◆ **What you have to do**: Extract each line holding the word "will" from the entries.

##############################

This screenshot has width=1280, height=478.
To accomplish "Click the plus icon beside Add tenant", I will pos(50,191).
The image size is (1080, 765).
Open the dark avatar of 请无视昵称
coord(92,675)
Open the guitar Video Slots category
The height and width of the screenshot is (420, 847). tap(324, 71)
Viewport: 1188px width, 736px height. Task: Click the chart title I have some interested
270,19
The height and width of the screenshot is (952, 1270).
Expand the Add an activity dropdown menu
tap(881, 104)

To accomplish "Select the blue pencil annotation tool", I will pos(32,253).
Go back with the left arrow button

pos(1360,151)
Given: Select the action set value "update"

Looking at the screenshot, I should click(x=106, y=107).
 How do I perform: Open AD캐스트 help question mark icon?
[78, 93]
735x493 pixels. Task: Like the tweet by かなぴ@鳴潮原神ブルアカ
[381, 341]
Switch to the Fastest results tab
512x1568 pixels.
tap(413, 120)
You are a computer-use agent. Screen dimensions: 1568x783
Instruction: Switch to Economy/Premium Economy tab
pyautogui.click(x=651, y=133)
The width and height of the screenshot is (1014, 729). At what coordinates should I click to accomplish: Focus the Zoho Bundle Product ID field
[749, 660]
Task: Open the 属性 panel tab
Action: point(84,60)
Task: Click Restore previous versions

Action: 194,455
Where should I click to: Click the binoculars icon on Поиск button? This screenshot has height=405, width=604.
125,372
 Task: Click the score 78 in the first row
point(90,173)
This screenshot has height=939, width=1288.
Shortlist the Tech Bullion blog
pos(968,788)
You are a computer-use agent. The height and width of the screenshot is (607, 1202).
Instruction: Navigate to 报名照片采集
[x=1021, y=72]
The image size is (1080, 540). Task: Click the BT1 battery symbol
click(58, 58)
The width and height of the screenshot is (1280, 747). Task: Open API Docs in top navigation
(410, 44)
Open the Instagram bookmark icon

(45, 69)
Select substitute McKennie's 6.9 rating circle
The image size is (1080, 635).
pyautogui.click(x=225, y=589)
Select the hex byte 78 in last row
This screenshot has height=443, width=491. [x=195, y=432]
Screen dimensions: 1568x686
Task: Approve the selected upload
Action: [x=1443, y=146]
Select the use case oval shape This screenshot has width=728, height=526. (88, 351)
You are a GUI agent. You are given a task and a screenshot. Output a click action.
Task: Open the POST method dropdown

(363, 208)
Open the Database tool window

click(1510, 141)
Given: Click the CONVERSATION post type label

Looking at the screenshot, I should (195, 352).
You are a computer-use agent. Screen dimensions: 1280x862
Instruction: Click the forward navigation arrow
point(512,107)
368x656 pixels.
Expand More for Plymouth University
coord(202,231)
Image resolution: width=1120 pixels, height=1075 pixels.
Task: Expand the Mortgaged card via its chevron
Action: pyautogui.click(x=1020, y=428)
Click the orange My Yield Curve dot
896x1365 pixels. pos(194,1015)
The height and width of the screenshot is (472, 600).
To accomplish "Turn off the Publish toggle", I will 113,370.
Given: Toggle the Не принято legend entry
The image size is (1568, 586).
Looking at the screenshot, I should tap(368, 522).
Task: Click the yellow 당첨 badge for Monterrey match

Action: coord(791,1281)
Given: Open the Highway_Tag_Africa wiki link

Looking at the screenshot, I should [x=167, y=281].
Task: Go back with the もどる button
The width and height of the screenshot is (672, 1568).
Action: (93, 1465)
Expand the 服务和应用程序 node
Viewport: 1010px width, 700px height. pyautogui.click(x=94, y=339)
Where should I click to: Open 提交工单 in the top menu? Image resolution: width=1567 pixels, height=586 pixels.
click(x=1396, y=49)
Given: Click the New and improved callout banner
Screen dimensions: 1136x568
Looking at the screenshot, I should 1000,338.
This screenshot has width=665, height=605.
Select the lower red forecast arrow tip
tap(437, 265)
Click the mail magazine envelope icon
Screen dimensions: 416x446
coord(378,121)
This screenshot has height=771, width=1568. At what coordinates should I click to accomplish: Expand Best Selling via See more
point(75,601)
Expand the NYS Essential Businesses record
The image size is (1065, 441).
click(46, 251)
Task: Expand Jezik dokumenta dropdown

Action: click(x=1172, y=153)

##############################

◆ **Answer section**:
To accomplish "Click the plus icon beside Add tenant", I will pos(50,191).
To accomplish "Select the blue pencil annotation tool", I will pos(32,253).
To accomplish "Turn off the Publish toggle", I will 113,370.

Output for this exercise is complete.